Data from a collection:
— Begin —

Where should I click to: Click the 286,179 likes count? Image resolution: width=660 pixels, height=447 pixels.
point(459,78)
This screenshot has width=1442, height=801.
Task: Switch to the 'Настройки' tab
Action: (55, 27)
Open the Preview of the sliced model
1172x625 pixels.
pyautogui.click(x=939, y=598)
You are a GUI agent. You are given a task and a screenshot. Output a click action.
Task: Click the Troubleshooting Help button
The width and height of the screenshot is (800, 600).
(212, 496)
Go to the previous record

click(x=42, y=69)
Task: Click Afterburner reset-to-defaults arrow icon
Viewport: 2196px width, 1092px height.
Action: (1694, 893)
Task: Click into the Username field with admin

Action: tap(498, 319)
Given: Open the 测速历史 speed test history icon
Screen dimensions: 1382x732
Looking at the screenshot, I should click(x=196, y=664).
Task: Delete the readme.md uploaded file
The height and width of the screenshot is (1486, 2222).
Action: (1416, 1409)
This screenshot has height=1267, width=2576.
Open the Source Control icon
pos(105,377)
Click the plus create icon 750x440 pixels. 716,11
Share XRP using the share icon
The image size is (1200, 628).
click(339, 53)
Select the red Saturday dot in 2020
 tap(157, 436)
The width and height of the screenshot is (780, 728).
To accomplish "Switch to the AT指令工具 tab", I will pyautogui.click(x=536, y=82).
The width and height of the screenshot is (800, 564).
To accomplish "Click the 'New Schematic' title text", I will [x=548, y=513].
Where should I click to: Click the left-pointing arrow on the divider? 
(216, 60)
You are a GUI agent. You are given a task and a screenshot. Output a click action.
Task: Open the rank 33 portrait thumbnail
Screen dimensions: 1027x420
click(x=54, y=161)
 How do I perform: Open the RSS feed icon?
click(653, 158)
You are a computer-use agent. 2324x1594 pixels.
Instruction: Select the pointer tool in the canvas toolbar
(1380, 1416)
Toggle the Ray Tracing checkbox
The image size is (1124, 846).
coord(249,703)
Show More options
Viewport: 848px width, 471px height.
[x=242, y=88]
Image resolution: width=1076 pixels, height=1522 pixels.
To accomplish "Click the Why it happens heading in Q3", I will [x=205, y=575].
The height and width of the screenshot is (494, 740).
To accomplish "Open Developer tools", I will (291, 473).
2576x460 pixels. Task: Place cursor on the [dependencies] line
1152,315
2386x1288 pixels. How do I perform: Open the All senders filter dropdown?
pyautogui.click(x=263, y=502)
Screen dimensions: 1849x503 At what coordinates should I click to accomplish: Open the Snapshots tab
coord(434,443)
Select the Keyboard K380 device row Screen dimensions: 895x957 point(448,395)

— End —

Aim of the exercise: Output every line of the data above as a JSON list of strings, one string per line, with blank lines left out.

Exercise solution:
[
  "Where should I click to: Click the 286,179 likes count? Image resolution: width=660 pixels, height=447 pixels.",
  "point(459,78)",
  "This screenshot has width=1442, height=801.",
  "Task: Switch to the 'Настройки' tab",
  "Action: (55, 27)",
  "Open the Preview of the sliced model",
  "1172x625 pixels.",
  "pyautogui.click(x=939, y=598)",
  "You are a GUI agent. You are given a task and a screenshot. Output a click action.",
  "Task: Click the Troubleshooting Help button",
  "The width and height of the screenshot is (800, 600).",
  "(212, 496)",
  "Go to the previous record",
  "click(x=42, y=69)",
  "Task: Click Afterburner reset-to-defaults arrow icon",
  "Viewport: 2196px width, 1092px height.",
  "Action: (1694, 893)",
  "Task: Click into the Username field with admin",
  "Action: tap(498, 319)",
  "Given: Open the 测速历史 speed test history icon",
  "Screen dimensions: 1382x732",
  "Looking at the screenshot, I should click(x=196, y=664).",
  "Task: Delete the readme.md uploaded file",
  "The height and width of the screenshot is (1486, 2222).",
  "Action: (1416, 1409)",
  "This screenshot has height=1267, width=2576.",
  "Open the Source Control icon",
  "pos(105,377)",
  "Click the plus create icon 750x440 pixels. 716,11",
  "Share XRP using the share icon",
  "The image size is (1200, 628).",
  "click(339, 53)",
  "Select the red Saturday dot in 2020",
  " tap(157, 436)",
  "The width and height of the screenshot is (780, 728).",
  "To accomplish \"Switch to the AT指令工具 tab\", I will pyautogui.click(x=536, y=82).",
  "The width and height of the screenshot is (800, 564).",
  "To accomplish \"Click the 'New Schematic' title text\", I will [x=548, y=513].",
  "Where should I click to: Click the left-pointing arrow on the divider? ",
  "(216, 60)",
  "You are a GUI agent. You are given a task and a screenshot. Output a click action.",
  "Task: Open the rank 33 portrait thumbnail",
  "Screen dimensions: 1027x420",
  "click(x=54, y=161)",
  " How do I perform: Open the RSS feed icon?",
  "click(653, 158)",
  "You are a computer-use agent. 2324x1594 pixels.",
  "Instruction: Select the pointer tool in the canvas toolbar",
  "(1380, 1416)",
  "Toggle the Ray Tracing checkbox",
  "The image size is (1124, 846).",
  "coord(249,703)",
  "Show More options",
  "Viewport: 848px width, 471px height.",
  "[x=242, y=88]",
  "Image resolution: width=1076 pixels, height=1522 pixels.",
  "To accomplish \"Click the Why it happens heading in Q3\", I will [x=205, y=575].",
  "The height and width of the screenshot is (494, 740).",
  "To accomplish \"Open Developer tools\", I will (291, 473).",
  "2576x460 pixels. Task: Place cursor on the [dependencies] line",
  "1152,315",
  "2386x1288 pixels. How do I perform: Open the All senders filter dropdown?",
  "pyautogui.click(x=263, y=502)",
  "Screen dimensions: 1849x503 At what coordinates should I click to accomplish: Open the Snapshots tab",
  "coord(434,443)",
  "Select the Keyboard K380 device row Screen dimensions: 895x957 point(448,395)"
]